Der Wiener Gemeinderat präzisiert seine Verordnungen

Sie beseitigt die von Arbeitgebern oft kritisierte „Luftsteuer“. Die Stadt registriert keinen Sonnenschutz mehr oder tritt vor das Restaurant, die Schilder schon.

Tatsächlich gibt es keine Luftsteuer. Peter Hanke will sie ohnehin zumindest teilweise abschaffen. Worauf der Wiener Wirtschaftsstadtrat am Montag anspielte, ist die sogenannte Luftsteuer, wie die Gebrauchssteuer in Wien heißt: Weil Dinge „in der Luft hängen“, werden sie auch eingraviert. Diese Steuer wird immer dann fällig, wenn eine Straßenbar den öffentlichen Raum nutzt.

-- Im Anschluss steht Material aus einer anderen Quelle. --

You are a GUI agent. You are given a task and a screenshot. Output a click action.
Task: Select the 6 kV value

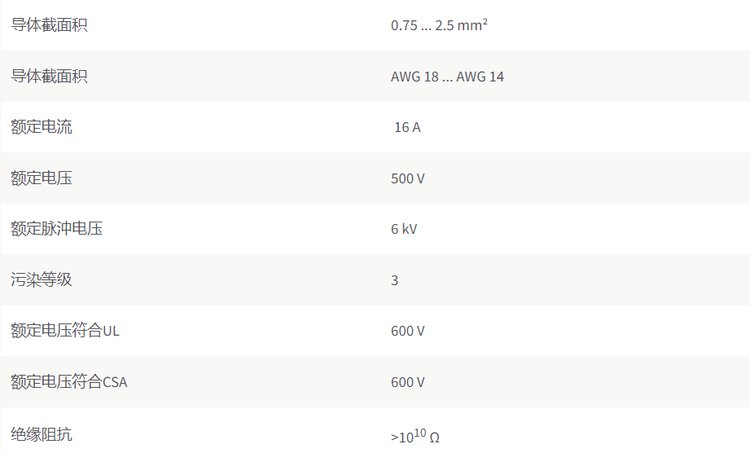[404, 230]
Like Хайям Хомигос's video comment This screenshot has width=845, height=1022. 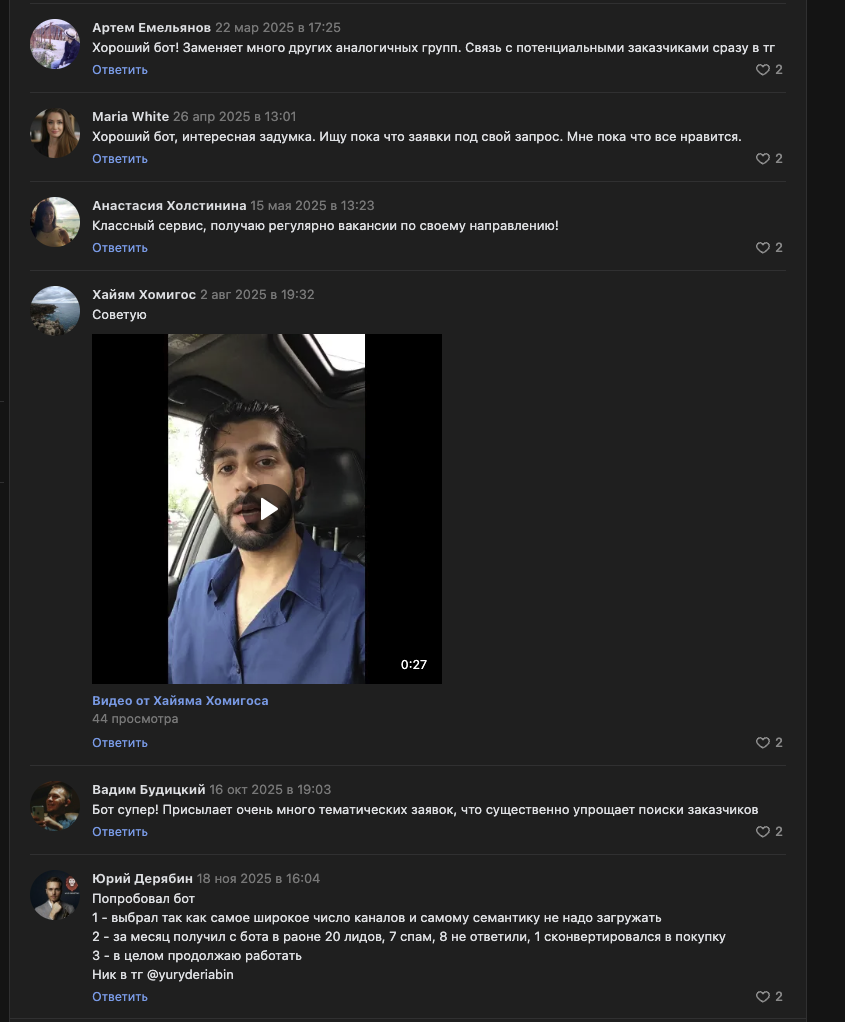(x=763, y=743)
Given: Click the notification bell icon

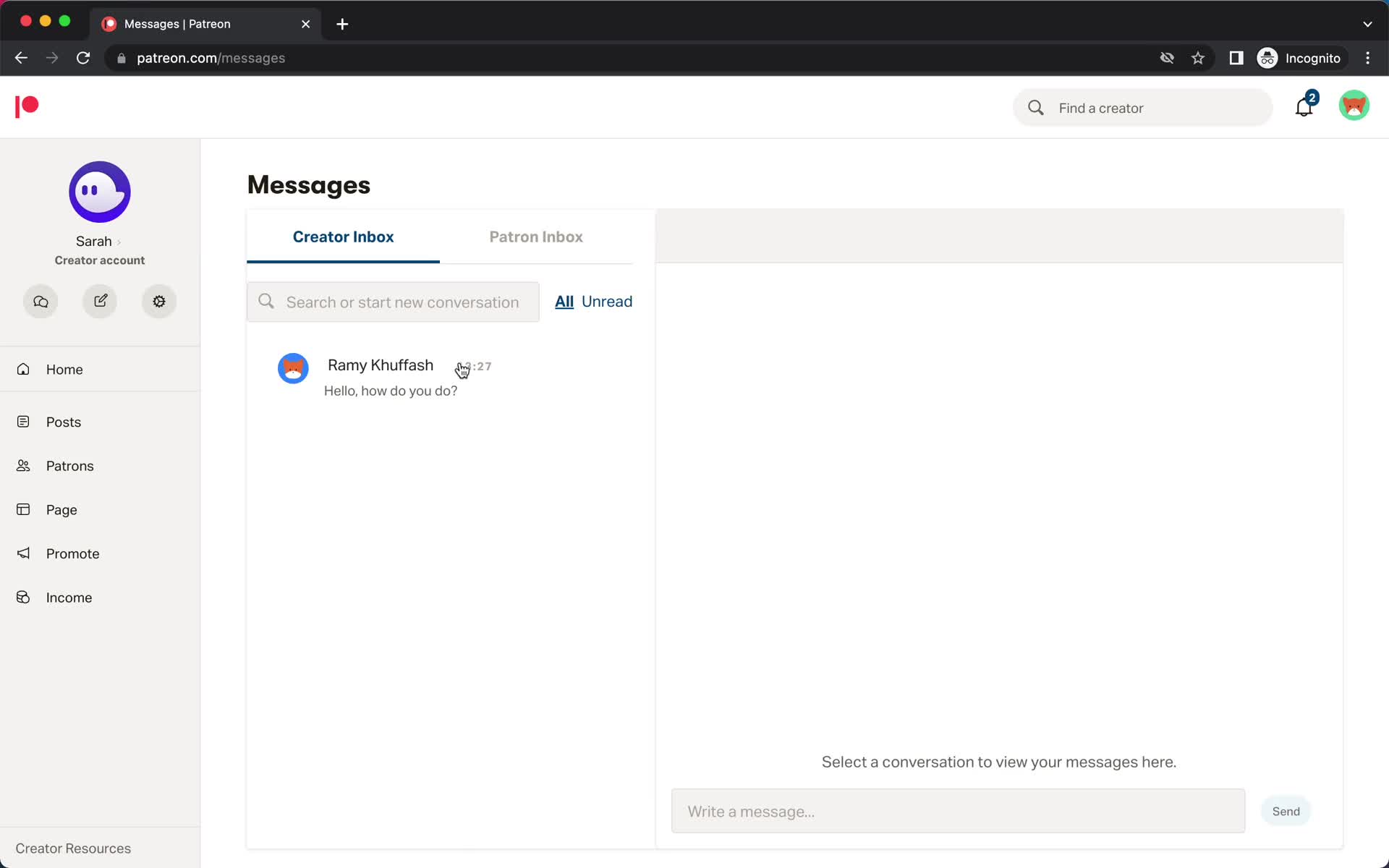Looking at the screenshot, I should coord(1303,106).
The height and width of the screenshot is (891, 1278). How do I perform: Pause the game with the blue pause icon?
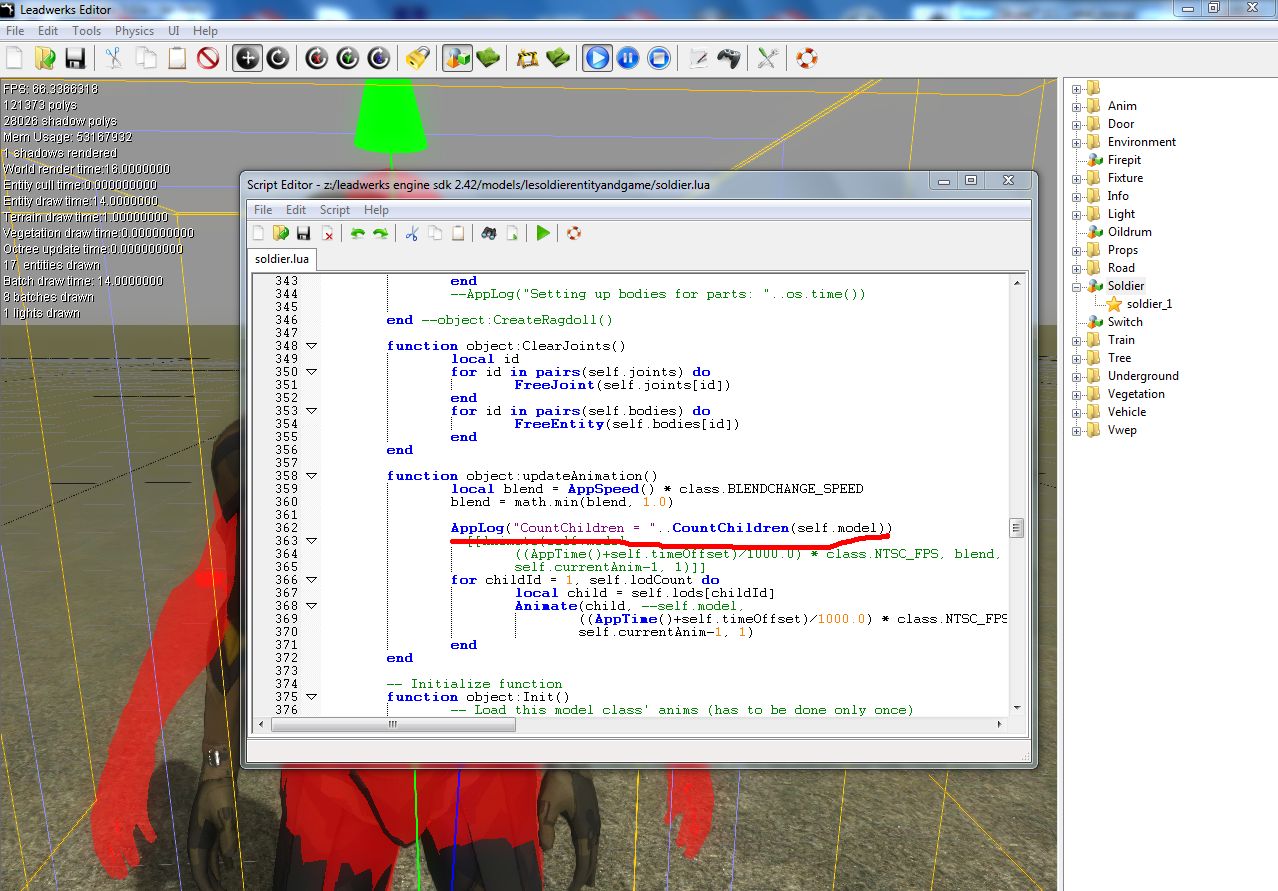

Markisen oder Vordächer, die aus dem Bürgersteig herausragen, Schaufensterfassaden oder Treppen und Vorräume, die sich von der Hauswand abheben – dafür wird ab dem 1. Januar 2023 keine Gebühr erhoben. Andererseits sollen Unternehmer für fremde Werbeflächen oder Leuchtschilder, die im öffentlichen Raum auffallen, weiterhin Steuern zahlen. Eine bewusste Entscheidung, sagte Neos-Wirtschaftssprecher Markus Ornig auf der gemeinsamen Pressekonferenz, schließlich wolle man Lichtsmog nicht verstärken.

Insbesondere kleine Unternehmen sollen von der Abschaffung der Steuern profitieren. Lokale Geschäfte und lokale Anbieter „gleich um die Ecke“ jubelten dem Grätzel zu, sagte Hanke. Denn bei ihnen würden schon kleine Beträge etwas bewirken.

Nicht viel: Für eine zwölf Meter lange Markise musste ein Unternehmer der Stadt 48,40 Euro im Jahr zahlen, für ein 20 Meter langes Vordach waren es aber schon 339 Euro im Jahr. Rund 800 Euro spart ein durchschnittlicher Laden im Jahr, der Stadt entgehen damit etwa zwei Millionen Euro, schätzt Hanke. Als Finanzlandesräte mag er das nicht, sagte Hanke, “aber mein Herz als Wirtschaftslandesrat lächelt mich an.”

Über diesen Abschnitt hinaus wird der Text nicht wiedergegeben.